EXERCISE PROMPT:
Within the entries below, find each line containing the word "will" and copy it.

________________________________________

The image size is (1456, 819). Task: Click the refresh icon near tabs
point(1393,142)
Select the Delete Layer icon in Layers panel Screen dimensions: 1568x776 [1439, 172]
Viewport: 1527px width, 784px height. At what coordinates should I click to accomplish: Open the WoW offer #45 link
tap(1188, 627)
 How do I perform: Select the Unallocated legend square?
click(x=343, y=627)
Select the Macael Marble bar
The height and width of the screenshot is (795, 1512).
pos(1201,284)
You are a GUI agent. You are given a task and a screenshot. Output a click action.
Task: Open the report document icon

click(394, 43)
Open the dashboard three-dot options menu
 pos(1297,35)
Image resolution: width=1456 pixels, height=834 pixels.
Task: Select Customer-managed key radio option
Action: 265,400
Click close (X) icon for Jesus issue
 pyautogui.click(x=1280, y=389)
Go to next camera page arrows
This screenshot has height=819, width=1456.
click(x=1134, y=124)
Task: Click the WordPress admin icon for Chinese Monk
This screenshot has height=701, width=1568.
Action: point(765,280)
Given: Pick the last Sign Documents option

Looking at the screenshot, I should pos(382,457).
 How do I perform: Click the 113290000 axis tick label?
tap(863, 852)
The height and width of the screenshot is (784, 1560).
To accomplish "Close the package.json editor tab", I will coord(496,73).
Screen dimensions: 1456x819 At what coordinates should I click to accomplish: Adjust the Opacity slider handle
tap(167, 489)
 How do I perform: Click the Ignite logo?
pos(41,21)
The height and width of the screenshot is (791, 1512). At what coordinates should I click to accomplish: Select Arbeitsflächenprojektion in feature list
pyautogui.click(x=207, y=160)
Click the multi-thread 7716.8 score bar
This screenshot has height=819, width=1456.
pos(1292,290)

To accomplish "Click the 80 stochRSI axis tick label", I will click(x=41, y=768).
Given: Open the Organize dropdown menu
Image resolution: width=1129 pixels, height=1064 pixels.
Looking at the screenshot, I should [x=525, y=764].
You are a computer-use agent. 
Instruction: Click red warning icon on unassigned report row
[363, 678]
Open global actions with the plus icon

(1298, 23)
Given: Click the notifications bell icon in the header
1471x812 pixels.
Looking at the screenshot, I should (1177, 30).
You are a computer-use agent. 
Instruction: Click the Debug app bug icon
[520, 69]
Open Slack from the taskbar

________________________________________

RESPONSE BOX:
To accomplish "Close the package.json editor tab", I will coord(496,73).
To accomplish "Click the 80 stochRSI axis tick label", I will click(x=41, y=768).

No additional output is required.